Stephen Harper resigns as Conservative leader of Canada – Does this mark the end of Canada’s antiscience campaign?Posted by Jim at Tuesday, October 20, 2015
20 October 2015 (CTV News) – Nearly a decade after he became prime minister, Stephen Harper has resigned as party leader following a decisive defeat by Justin Trudeau’s Liberals.
In a statement sent out late on Monday evening, Conservative Party President John Walsh said he had spoken to Harper, “and he has instructed me to reach out to the newly elected parliamentary caucus to appoint an Interim Leader and to the National Council to implement the leadership selection process.”
In a concession speech to supporters in Calgary, Harper did not mention his resignation as leader, but said he accepted the defeat by Liberal Leader Justin Trudeau “without hesitation.” […]
In the 2013 speech where he outlined his accomplishments, Harper had also lauded the fact that, instead of a national day care program, his party was sending Universal Child Care Benefit cheques to parents. […]
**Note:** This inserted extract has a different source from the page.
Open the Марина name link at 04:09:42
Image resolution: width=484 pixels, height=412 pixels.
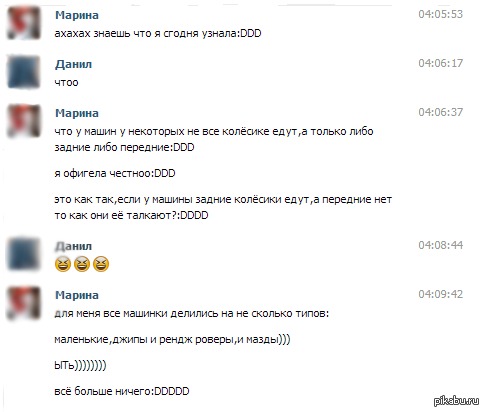(77, 295)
That 2013 speech was notable too for what it didn’t mention.
Harper avoided talking about climate change, after pulling out of the Kyoto Protocol in 2011. [And the UN convention to combat drought and desertification –Des]
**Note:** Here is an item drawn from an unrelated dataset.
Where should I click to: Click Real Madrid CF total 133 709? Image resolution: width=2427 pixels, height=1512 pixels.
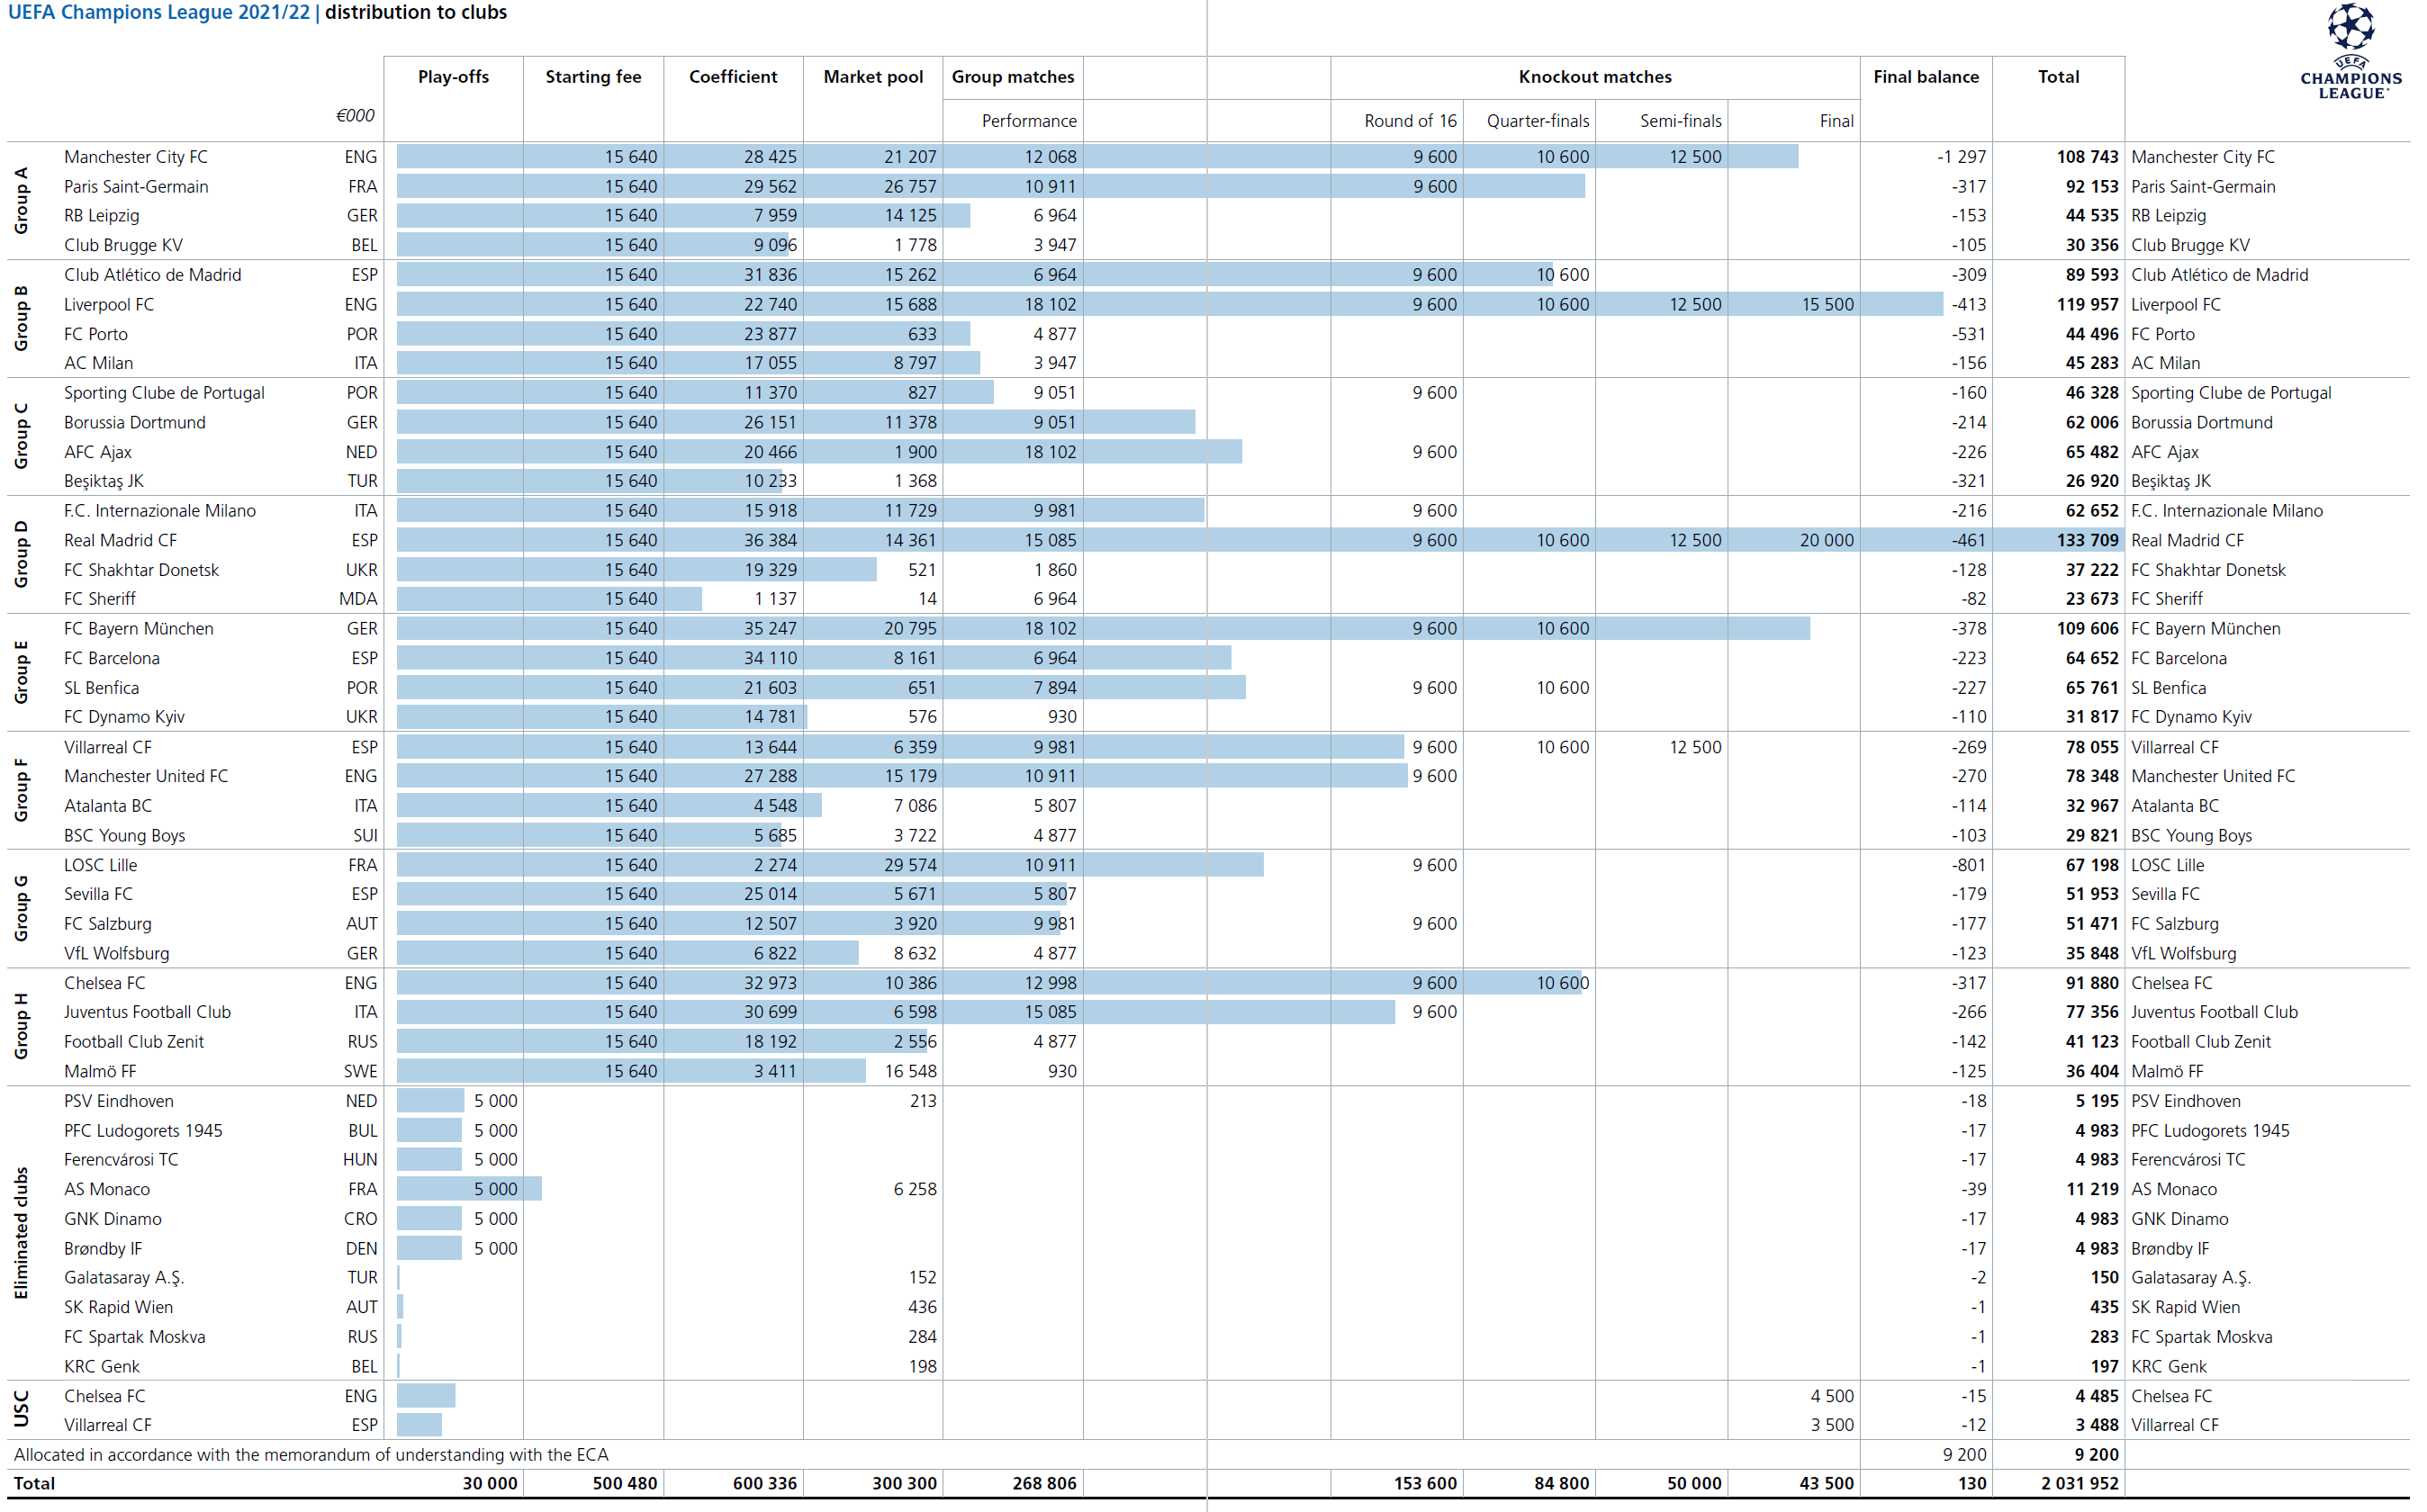click(x=2087, y=540)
He also ignored Aboriginal issues in the speech. That wasn’t surprising considering he cancelled Paul Martin’s $5-billion Kelowna Accord with Aboriginal peoples, and rejected a steady drumbeat demanding a national inquiry into missing and murdered Aboriginal women.
Harper was widely criticized during his tenure for eliminating the long-form census in 2010 and was accused of “muzzling” tax-payer funded scientists. [And dismantling Canada’s science libraries –Des] [more]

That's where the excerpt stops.